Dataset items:
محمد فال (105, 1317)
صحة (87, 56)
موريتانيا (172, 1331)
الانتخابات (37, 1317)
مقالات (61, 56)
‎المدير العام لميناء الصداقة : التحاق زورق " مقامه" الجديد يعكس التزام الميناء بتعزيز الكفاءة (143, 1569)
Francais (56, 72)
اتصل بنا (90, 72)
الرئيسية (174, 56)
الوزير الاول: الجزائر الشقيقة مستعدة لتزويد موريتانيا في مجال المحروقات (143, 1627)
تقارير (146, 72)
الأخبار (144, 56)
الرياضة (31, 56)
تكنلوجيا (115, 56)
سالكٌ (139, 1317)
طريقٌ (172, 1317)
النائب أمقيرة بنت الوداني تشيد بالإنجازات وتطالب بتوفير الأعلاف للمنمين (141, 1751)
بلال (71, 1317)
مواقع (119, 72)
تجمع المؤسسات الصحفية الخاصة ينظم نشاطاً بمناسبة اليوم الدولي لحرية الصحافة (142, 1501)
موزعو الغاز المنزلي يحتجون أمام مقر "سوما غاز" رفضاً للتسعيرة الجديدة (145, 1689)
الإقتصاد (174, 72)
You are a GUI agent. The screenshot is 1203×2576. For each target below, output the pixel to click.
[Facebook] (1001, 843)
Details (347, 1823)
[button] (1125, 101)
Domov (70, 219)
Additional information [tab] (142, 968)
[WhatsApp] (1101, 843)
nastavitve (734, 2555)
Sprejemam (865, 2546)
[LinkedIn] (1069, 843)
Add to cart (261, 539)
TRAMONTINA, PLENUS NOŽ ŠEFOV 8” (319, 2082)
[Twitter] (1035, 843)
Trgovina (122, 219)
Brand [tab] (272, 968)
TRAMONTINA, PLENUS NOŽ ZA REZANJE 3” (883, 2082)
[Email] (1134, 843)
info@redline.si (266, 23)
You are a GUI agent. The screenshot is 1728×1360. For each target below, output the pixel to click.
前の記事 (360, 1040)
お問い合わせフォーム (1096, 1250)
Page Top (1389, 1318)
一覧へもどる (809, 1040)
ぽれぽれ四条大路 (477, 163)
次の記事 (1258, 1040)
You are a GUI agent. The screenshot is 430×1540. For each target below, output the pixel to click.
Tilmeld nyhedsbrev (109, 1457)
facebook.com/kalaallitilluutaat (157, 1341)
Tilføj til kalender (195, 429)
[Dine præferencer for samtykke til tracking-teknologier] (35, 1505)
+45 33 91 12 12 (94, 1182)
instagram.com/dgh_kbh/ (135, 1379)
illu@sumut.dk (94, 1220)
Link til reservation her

What to produce:
Write the records out precisely, omitting nothing.

Output of the exercise:
محمد فال (105, 1317)
صحة (87, 56)
موريتانيا (172, 1331)
الانتخابات (37, 1317)
مقالات (61, 56)
‎المدير العام لميناء الصداقة : التحاق زورق " مقامه" الجديد يعكس التزام الميناء بتعزيز الكفاءة (143, 1569)
Francais (56, 72)
اتصل بنا (90, 72)
الرئيسية (174, 56)
الوزير الاول: الجزائر الشقيقة مستعدة لتزويد موريتانيا في مجال المحروقات (143, 1627)
تقارير (146, 72)
الأخبار (144, 56)
الرياضة (31, 56)
تكنلوجيا (115, 56)
سالكٌ (139, 1317)
طريقٌ (172, 1317)
النائب أمقيرة بنت الوداني تشيد بالإنجازات وتطالب بتوفير الأعلاف للمنمين (141, 1751)
بلال (71, 1317)
مواقع (119, 72)
تجمع المؤسسات الصحفية الخاصة ينظم نشاطاً بمناسبة اليوم الدولي لحرية الصحافة (142, 1501)
موزعو الغاز المنزلي يحتجون أمام مقر "سوما غاز" رفضاً للتسعيرة الجديدة (145, 1689)
الإقتصاد (174, 72)
You are a GUI agent. The screenshot is 1203×2576. For each target below, output the pixel to click.
[Facebook] (1001, 843)
Details (347, 1823)
[button] (1125, 101)
Domov (70, 219)
Additional information [tab] (142, 968)
[WhatsApp] (1101, 843)
nastavitve (734, 2555)
Sprejemam (865, 2546)
[LinkedIn] (1069, 843)
Add to cart (261, 539)
TRAMONTINA, PLENUS NOŽ ŠEFOV 8” (319, 2082)
[Twitter] (1035, 843)
Trgovina (122, 219)
Brand [tab] (272, 968)
TRAMONTINA, PLENUS NOŽ ZA REZANJE 3” (883, 2082)
[Email] (1134, 843)
info@redline.si (266, 23)
You are a GUI agent. The screenshot is 1728×1360. For each target below, output the pixel to click.
前の記事 (360, 1040)
お問い合わせフォーム (1096, 1250)
Page Top (1389, 1318)
一覧へもどる (809, 1040)
ぽれぽれ四条大路 (477, 163)
次の記事 (1258, 1040)
You are a GUI agent. The screenshot is 430×1540. For each target below, output the pixel to click.
Tilmeld nyhedsbrev (109, 1457)
facebook.com/kalaallitilluutaat (157, 1341)
Tilføj til kalender (195, 429)
[Dine præferencer for samtykke til tracking-teknologier] (35, 1505)
+45 33 91 12 12 (94, 1182)
instagram.com/dgh_kbh/ (135, 1379)
illu@sumut.dk (94, 1220)
Link til reservation her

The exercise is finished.